Viernes 30 de octubre de 2020

Mons. Aguer: La pandemia debe ser un tiempo de conversión

  • 14 de mayo, 2020
  • La Plata (Buenos Aires) (AICA)
Columna del arzobispo emérito de La Plata en el programa televisivo Claves para un Mundo Mejor

Basado en las sagradas escrituras, especialmente del Antiguo Testamento, el arzobispo emérito de La Plata, monseñor Héctor Aguer, sostuvo que este fenómeno sorprendente y doloroso de la pandemia del coronavirus -que no debe interpretarse como un castigo de Dios, según explicó en un artículo reciente-, es un llamado a la conversión. Lo afirmó en su columna del programa televisivo Claves para un Mundo Mejor, emitido el sábado 9 de mayo por el canal 9, donde además explicó el significado de esa conversión.
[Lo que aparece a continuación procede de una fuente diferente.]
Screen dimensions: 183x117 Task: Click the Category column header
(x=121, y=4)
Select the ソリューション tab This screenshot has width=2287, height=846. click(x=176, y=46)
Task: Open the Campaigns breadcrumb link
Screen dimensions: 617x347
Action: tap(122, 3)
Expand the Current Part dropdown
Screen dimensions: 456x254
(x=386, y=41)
“Si uno hojea el Antiguo Testamento -comenzó su reflexión el prelado- encuentra que, en muchas ocasiones, se habla del fenómeno de la peste que era algo devastador. Si nosotros estamos sufriendo lo que sufrimos, imagínense qué sería en los siglos anteriores a Cristo donde no había elementos sanitarios suficientes y los Profetas aprovechaban esas circunstancias y decían, en esos momentos difíciles, donde tanta gente moría, que Dios nos está llamando a la conversión. Interpretaban de esa manera el fenómeno y creo que ese criterio es aplicable también a nuestro caso y que Dios nos llama a la conversión”.



"En el lenguaje de los griegos y de los apóstoles -explicó Aguer-, la conversión se dice en griego “metánoia” lo cual significa cambio de mentalidad, cambio en la manera de pensar, de planear, de interpretar la vida y de programarla también. Nosotros estamos acostumbrados a vivir de una manera y algunas personas son creyentes, algunas personas viven en la Gracia de Dios, otros no conocen a Cristo, hay personas que pertenecen a otras religiones pero la cuestión es que Dios llama a todos a la conversión y la misión de la Iglesia es anunciar a Jesucristo”.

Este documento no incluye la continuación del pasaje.